JUSTIFICATIVA E OBJETIVOS: A dor crônica é uma condição frequente na população mundial, sendo causa de perdas emocionais e econômicas importantes. A busca por fármacos analgésicos potentes, de longa duração de ação, que possam proporcionar estabilidade no controle em longo prazo, melhora da adesão ao tratamento com o mínimo de eventos adversos, tem crescido na última década. O mais novo membro desta classe de analgésicos é a hidromorfona OROS®, opioide forte agonista µ, que incorpora a tecnologia OROS® push-pullTM (ALZA Corporation, Mountain View, CA, USA), liberado hidromorfona, administrada por via oral, de forma constante, por 24h. O objetivo deste estudo foi descrever os aspectos farmacocinéticos e farmacodinâmicos, indicações e contra-indicações, bem como sumarizar os resultados dos principais artigos publicados, de relevância clínica, sobre a hidromorfona OROS®.CONTEÚDO: O cloridrato de hidromorfona é um analgésico opioide forte para a administração em dose única diária. A liberação controlada promove uma analgesia dose-dependente contínua, durante 24h de intervalo entre duas doses. Está indicada no tratamento da dor de moderada à intensa, crônica, maligna ou benigna. A dose inicial deve ser de 8 mg a cada 24h para pacientes que não estejam recebendo nenhum outro analgésico opioide. Para pacientes que estejam recebendo opioidespor via oral, a razão sugerida de conversão é de 5:1 de equivalentes de morfina por hidromorfona. Os estudos clínicos demonstraram um efeito analgésico contínuo ao longo de 24h em pacientes com dor moderada à intensa, maligna e não maligna. A formulação de liberação lenta proporciona analgesia estável, segura, sem a condição que comumente chamamos de "picos e vales", que favorece o aparecimento de efeitos adversos e um controle analgésico não ideal. A adesão ao tratamento e a comodidade posológica são inquestionáveis, com apenas uma administração diária. CONCLUSÃO: A hidromorfona OROS® parece ser uma opção analgésica segura e eficaz para o controle da dor crônica, de intensidade moderada à forte, não incidentais, malignas ou benignas, ajustando-se às exigências da Escada Analgésica da Organização Mundial da Saúde (3º degrau) e da analgesia multimodal.

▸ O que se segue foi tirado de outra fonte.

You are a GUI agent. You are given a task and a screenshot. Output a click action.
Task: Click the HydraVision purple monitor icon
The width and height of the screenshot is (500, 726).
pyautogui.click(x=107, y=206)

BACKGROUND AND OJBECTIVES: Chronic pain is a common condition worldwide, being responsible for major emotional and economic losses. The search for potent long lasting analgesic drugs to provide stability for long term pain control and to improve adherence to treatment with minimum adverse events has grown during the last decade. The latest member of this class of analgesics is hydromorphone OROS®, strong µ agonist opioid, which incorporates the OROS® push-pullTM (ALZA Corporation, Mountain View, CA, USA) technology, which releases oral hydromorphone in a constant way during 24 hours. This review aimed at describing pharmacokinetic and pharmacodynamic aspects, indications and counterindications, as well as at summarizing results of major published articles of clinical relevance on hydromorphone OROS®.CONTENTS: Hydromorphone hydrochloride is a strong opioid analgesic for single daily dose administration. Controlled release promotes a continuousdose-dependent analgesia during the 24-hour interval between two doses. It is indicated to treat moderate to severe, chronic, malignant or benign pain. Initial dose should be 8 mg every 24 hours for patients not receiving any other opioid analgesic. For patients receiving oral opioids, suggested conversion ratio is 5:1 of morphine equivalents by hydromorphone. Clinical studies have shown a continuous analgesic effect for 24 hours in patients with moderate to severe, malignant or not malignant pain. The slow release formulation provides stable and safe analgesia without the condition we commonly call "peaks and valleys", which favors the onset of adverse effects and a less than ideal analgesic control. Adherence to treatment and dose convenience are unquestionable, with just one daily administration.CONCLUSION: Hydromorphone OROS® seems to be a safe and effective analgesic option to control chronic moderate to severe, non incidental, malignant or benign pain, in compliance with the requirements of World Health Organization?s Analgesic Stair (3rd step) and of multimodal analgesia.